3. En revanche, des élections parlementaires et locales pacifiques et participatives se sont déroulées en Gambie et au Sénégal, en avril et janvier respectivement. Toutefois, comme il sera souligné plus loin dans le présent rapport, le faible nombre de femmes élues à des charges publiques dans ces deux pays met l’accent sur la nécessité de redoubler d’efforts pour remédier aux obstacles structurels empêchant les femmes d’être représentées et de participer pleinement et véritablement à la vie politique dans la sous-région. Dans certains pays de la sous-région, on a continué d’observer une tendance à la polarisation politique et des dissensions suscitées par la question de l’inclusivité dans les processus électoraux et les institutions, d’où un risque de voir les opérations électorales et leurs résultats être mis en cause durant la période considérée. Ailleurs, les accusations d’instrumentalisation du pouvoir judiciaire dans les attaques dirigées contre des membres de l’opposition et des organes indépendants ont sapé encore davantage la confiance dans les institutions étatiques. Fait encourageant, les initiatives de dialogue politique ont progressé en Côte d’Ivoire et ont contribué à résorber de vieilles doléances.

4. L’insécurité suscitée par les activités de groupes armés non étatiques s’est accrue, ce qui a conduit à un plus grand nombre de déplacements à l’intérieur comme à l’extérieur des frontières et a compromis les progrès attendus dans l’éducation et d’autres secteurs. Des actes terroristes commis dans des pays côtiers de la sous-région ont rappelé la persistance de la menace que représentait l’expansion du terrorisme vers le sud. Parmi les mesures qu’ils ont prises pour combattre et prévenir les attaques terroristes, ces pays ont intensifié leur collaboration dans le cadre de l’Initiative d’Accra.
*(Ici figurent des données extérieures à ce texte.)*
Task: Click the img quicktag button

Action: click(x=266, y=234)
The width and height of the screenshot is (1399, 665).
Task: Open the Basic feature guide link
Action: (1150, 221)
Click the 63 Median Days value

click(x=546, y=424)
Le Burkina Faso et le Niger ont révisé leurs stratégies de lutte contre le terrorisme pour y intégrer des actions visant au dialogue local et à la réintégration.

5. La situation humanitaire a atteint un seuil alarmant, subissant une aggravation du fait de perspectives sombres en matière de récoltes ; en effet, la violence et l’insécurité ont empêché l’accès aux terres agricoles dans certaines zones. Plus de 40 800 personnes ont fui leur pays, ce qui, en mai, a porté à près de 1,1 million le nombre total de réfugiés dans la sous-région. Dans le même temps, alors que les économies régionales se remettaient des conséquences de la pandémie de maladie à coronavirus 2019 (COVID-19), la hausse des prix des denrées alimentaires et de l’énergie a encore exacerbé les vulnérabilités et inégalités existantes.